[Extracted data entries]
■ ■ ■ ■ ■
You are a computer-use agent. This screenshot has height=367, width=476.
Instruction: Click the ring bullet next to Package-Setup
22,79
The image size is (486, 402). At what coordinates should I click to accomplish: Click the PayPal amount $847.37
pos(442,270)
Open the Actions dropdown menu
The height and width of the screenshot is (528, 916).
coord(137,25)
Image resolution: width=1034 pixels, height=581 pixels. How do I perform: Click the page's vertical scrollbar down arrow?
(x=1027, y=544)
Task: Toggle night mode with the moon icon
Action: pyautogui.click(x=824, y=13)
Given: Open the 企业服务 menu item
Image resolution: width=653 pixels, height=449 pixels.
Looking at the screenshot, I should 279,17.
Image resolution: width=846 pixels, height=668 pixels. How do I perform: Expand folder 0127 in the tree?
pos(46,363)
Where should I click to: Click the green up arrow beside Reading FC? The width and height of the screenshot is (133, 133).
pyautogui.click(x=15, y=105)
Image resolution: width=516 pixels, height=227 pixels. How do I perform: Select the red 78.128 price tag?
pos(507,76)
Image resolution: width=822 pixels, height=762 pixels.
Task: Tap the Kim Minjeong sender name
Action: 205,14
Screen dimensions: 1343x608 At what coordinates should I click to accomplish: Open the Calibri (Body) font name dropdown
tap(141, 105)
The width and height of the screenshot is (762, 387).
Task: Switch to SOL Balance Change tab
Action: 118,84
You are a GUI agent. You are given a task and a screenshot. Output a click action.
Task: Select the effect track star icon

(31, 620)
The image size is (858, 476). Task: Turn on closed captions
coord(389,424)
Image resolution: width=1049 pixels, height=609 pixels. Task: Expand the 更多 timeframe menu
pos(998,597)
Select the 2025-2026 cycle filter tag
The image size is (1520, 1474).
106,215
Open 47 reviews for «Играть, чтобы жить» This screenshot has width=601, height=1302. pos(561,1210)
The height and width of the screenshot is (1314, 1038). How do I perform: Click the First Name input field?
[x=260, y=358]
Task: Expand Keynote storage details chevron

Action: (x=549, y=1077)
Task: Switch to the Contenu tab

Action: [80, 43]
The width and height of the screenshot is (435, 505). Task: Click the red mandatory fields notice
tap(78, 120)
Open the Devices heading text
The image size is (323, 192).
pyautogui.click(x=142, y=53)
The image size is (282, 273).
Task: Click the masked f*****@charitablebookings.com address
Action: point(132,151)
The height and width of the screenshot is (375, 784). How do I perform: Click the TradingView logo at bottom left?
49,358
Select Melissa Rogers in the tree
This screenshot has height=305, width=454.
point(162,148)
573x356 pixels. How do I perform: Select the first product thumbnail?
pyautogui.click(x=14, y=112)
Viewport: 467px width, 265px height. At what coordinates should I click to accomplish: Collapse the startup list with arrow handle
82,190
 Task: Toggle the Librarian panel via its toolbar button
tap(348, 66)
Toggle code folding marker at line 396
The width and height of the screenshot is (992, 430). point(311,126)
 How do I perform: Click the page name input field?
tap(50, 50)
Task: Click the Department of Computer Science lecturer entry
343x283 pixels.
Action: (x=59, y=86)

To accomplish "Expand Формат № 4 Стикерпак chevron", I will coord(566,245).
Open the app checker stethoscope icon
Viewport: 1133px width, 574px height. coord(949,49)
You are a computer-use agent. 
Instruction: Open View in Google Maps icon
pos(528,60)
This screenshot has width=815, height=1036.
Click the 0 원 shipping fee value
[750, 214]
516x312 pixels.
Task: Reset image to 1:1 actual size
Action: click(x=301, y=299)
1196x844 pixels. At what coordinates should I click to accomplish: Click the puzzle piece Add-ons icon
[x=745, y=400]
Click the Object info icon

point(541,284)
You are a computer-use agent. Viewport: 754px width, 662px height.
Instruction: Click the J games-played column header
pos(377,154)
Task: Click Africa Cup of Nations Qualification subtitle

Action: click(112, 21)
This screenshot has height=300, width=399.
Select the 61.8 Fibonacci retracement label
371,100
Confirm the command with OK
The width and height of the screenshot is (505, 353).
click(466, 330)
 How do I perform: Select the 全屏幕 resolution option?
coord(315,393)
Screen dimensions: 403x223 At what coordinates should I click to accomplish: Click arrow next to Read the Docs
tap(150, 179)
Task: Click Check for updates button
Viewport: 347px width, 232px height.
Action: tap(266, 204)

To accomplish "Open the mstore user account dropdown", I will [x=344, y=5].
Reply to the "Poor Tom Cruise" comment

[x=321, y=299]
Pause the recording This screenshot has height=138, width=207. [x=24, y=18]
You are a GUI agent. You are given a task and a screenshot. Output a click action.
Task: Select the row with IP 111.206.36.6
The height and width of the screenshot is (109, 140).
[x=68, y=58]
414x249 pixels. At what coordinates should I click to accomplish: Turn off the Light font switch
■ ■ ■ ■ ■
● HOW TO COMPLETE THIS TASK: Start to finish, restate the records above word for word.

● ANSWER:
You are a computer-use agent. This screenshot has height=367, width=476.
Instruction: Click the ring bullet next to Package-Setup
22,79
The image size is (486, 402). At what coordinates should I click to accomplish: Click the PayPal amount $847.37
pos(442,270)
Open the Actions dropdown menu
The height and width of the screenshot is (528, 916).
coord(137,25)
Image resolution: width=1034 pixels, height=581 pixels. How do I perform: Click the page's vertical scrollbar down arrow?
(x=1027, y=544)
Task: Toggle night mode with the moon icon
Action: pyautogui.click(x=824, y=13)
Given: Open the 企业服务 menu item
Image resolution: width=653 pixels, height=449 pixels.
Looking at the screenshot, I should 279,17.
Image resolution: width=846 pixels, height=668 pixels. How do I perform: Expand folder 0127 in the tree?
pos(46,363)
Where should I click to: Click the green up arrow beside Reading FC? The width and height of the screenshot is (133, 133).
pyautogui.click(x=15, y=105)
Image resolution: width=516 pixels, height=227 pixels. How do I perform: Select the red 78.128 price tag?
pos(507,76)
Image resolution: width=822 pixels, height=762 pixels.
Task: Tap the Kim Minjeong sender name
Action: 205,14
Screen dimensions: 1343x608 At what coordinates should I click to accomplish: Open the Calibri (Body) font name dropdown
tap(141, 105)
The width and height of the screenshot is (762, 387).
Task: Switch to SOL Balance Change tab
Action: 118,84
You are a GUI agent. You are given a task and a screenshot. Output a click action.
Task: Select the effect track star icon

(31, 620)
The image size is (858, 476). Task: Turn on closed captions
coord(389,424)
Image resolution: width=1049 pixels, height=609 pixels. Task: Expand the 更多 timeframe menu
pos(998,597)
Select the 2025-2026 cycle filter tag
The image size is (1520, 1474).
106,215
Open 47 reviews for «Играть, чтобы жить» This screenshot has width=601, height=1302. pos(561,1210)
The height and width of the screenshot is (1314, 1038). How do I perform: Click the First Name input field?
[x=260, y=358]
Task: Expand Keynote storage details chevron

Action: (x=549, y=1077)
Task: Switch to the Contenu tab

Action: [80, 43]
The width and height of the screenshot is (435, 505). Task: Click the red mandatory fields notice
tap(78, 120)
Open the Devices heading text
The image size is (323, 192).
pyautogui.click(x=142, y=53)
The image size is (282, 273).
Task: Click the masked f*****@charitablebookings.com address
Action: point(132,151)
The height and width of the screenshot is (375, 784). How do I perform: Click the TradingView logo at bottom left?
49,358
Select Melissa Rogers in the tree
This screenshot has height=305, width=454.
point(162,148)
573x356 pixels. How do I perform: Select the first product thumbnail?
pyautogui.click(x=14, y=112)
Viewport: 467px width, 265px height. At what coordinates should I click to accomplish: Collapse the startup list with arrow handle
82,190
 Task: Toggle the Librarian panel via its toolbar button
tap(348, 66)
Toggle code folding marker at line 396
The width and height of the screenshot is (992, 430). point(311,126)
 How do I perform: Click the page name input field?
tap(50, 50)
Task: Click the Department of Computer Science lecturer entry
343x283 pixels.
Action: (x=59, y=86)

To accomplish "Expand Формат № 4 Стикерпак chevron", I will coord(566,245).
Open the app checker stethoscope icon
Viewport: 1133px width, 574px height. coord(949,49)
You are a computer-use agent. 
Instruction: Open View in Google Maps icon
pos(528,60)
This screenshot has width=815, height=1036.
Click the 0 원 shipping fee value
[750, 214]
516x312 pixels.
Task: Reset image to 1:1 actual size
Action: click(x=301, y=299)
1196x844 pixels. At what coordinates should I click to accomplish: Click the puzzle piece Add-ons icon
[x=745, y=400]
Click the Object info icon

point(541,284)
You are a computer-use agent. Viewport: 754px width, 662px height.
Instruction: Click the J games-played column header
pos(377,154)
Task: Click Africa Cup of Nations Qualification subtitle

Action: click(112, 21)
This screenshot has height=300, width=399.
Select the 61.8 Fibonacci retracement label
371,100
Confirm the command with OK
The width and height of the screenshot is (505, 353).
click(466, 330)
 How do I perform: Select the 全屏幕 resolution option?
coord(315,393)
Screen dimensions: 403x223 At what coordinates should I click to accomplish: Click arrow next to Read the Docs
tap(150, 179)
Task: Click Check for updates button
Viewport: 347px width, 232px height.
Action: tap(266, 204)

To accomplish "Open the mstore user account dropdown", I will [x=344, y=5].
Reply to the "Poor Tom Cruise" comment

[x=321, y=299]
Pause the recording This screenshot has height=138, width=207. [x=24, y=18]
You are a GUI agent. You are given a task and a screenshot. Output a click action.
Task: Select the row with IP 111.206.36.6
The height and width of the screenshot is (109, 140).
[x=68, y=58]
414x249 pixels. At what coordinates should I click to accomplish: Turn off the Light font switch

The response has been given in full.